Today’s gospel is a familiar part of the Christmas story – the Angel Gabriel inviting Mary into the plans of God for redemption and salvation of the world. I suspect we quickly want to jump the 9 months and have our thoughts move quickly to the Nativity of Jesus. But let us put things on “pause” for a moment and remember we are in the midst of Lent and in that vein let us reconsider this well-known story for this liturgical season.

The Annunciation is deeply part of the Church’s tradition of religious art. The scene of the Angel Gabriel and Mary has been interpreted by many great artists: Da Vinci, Rembrandt, El Greco and countless other artists and iconographers over the ages.

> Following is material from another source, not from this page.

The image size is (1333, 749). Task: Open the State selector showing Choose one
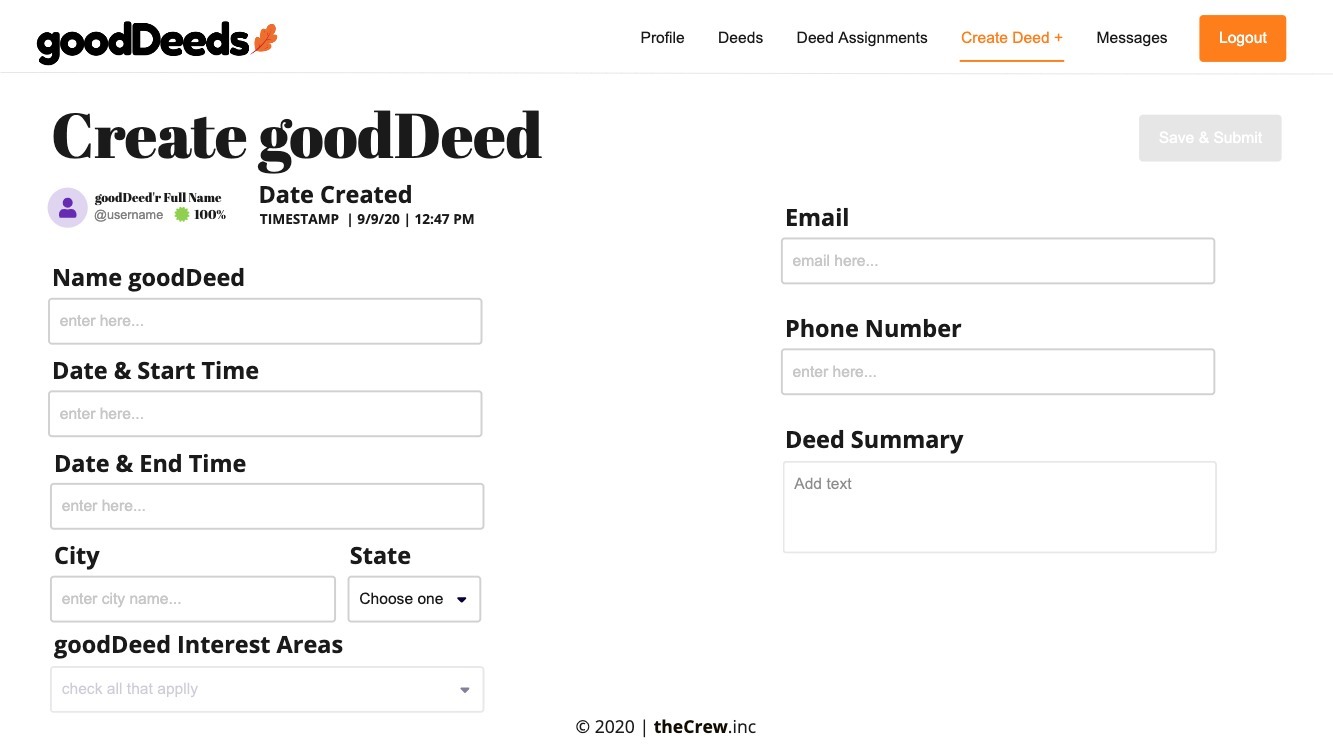[413, 598]
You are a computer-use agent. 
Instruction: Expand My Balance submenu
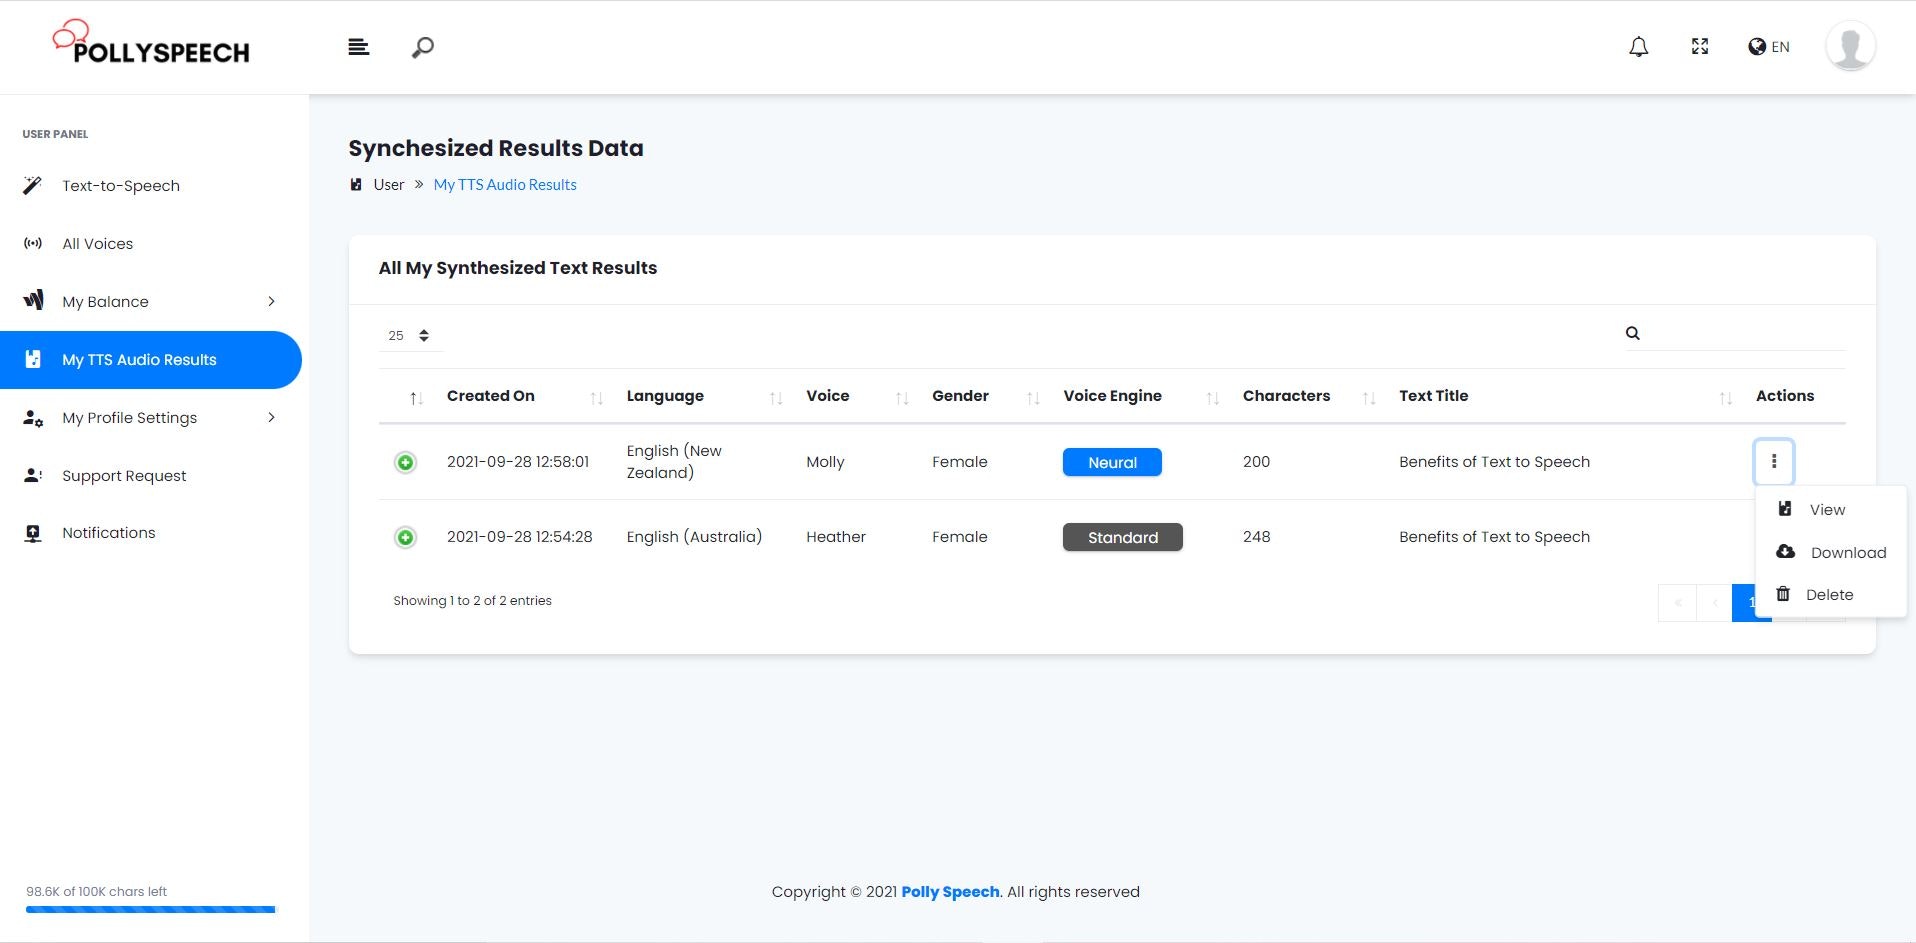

Part of the artistic tradition is that the scene of the Annunciation often portrays Mary, not empty-handed, but holding a book or a scroll, her reading and reflecting on Scripture being interrupted by the angel’s pronouncement. The tradition is that she is meditating on Isaiah 7 (today’s first reading) in which there is the promise that a virgin will bear a child.

Perhaps.

Or Perhaps she was reflecting on Isaiah 52:13-53:12, the Suffering Servant Song in which the prophet describes the one who will be so marred and disfigured that he will not even seem a man, yet this is the one who will atone for the sins of humanity. Or maybe she was reflecting on any number of passages – perhaps the same one Jesus will share with the disciples on the road to Emmaus in which all the prophets and Law point to the Messiah. Hard to say. We do know that she holds “all these things” in her heart and pondered what they all might mean – in and out of season.

What could it mean for you to know that a core, an intrinsic part of Mary is that she is a woman of the Word. A woman to whom the Word of God came through the message of an angel. A woman who let that Word of God form her life, give her life, and gave life to the Word of God among us.

Lent is a sacred time which begins with the words of Ash Wednesday: “Repent and believe in the Gospel.” What could it mean to you to have Mary, a woman of the Word, be a model for your Lenten journey? What could it mean to have the Word of God come to you, form your life, and through you to give the newness of life to those in your sphere of daily life?

For example, yesterday, the reflection was on recognizing and giving voice, in all circumstances, to living gracefully – to be a grateful person seeing the hand of God in the ordinary. That came from reflecting on a story of Naaman. What might be your “take away” from reading the story of Ahaz and Isaiah? What about the second reading? “Sacrifice and offering you did not desire, but a body you prepared for me…behold, I come to do your will, O God.”  This life, this corporal body, was given to us that we might do the will of God. Like Mary, hold that Word in your heart and muse about its meaning.

May we be people of the Word – our lives shaped, molded, and formed by God – so when life “announces” the joyful, the painful, and all the in-between, we are ready to say, “Be it done according to your Word.”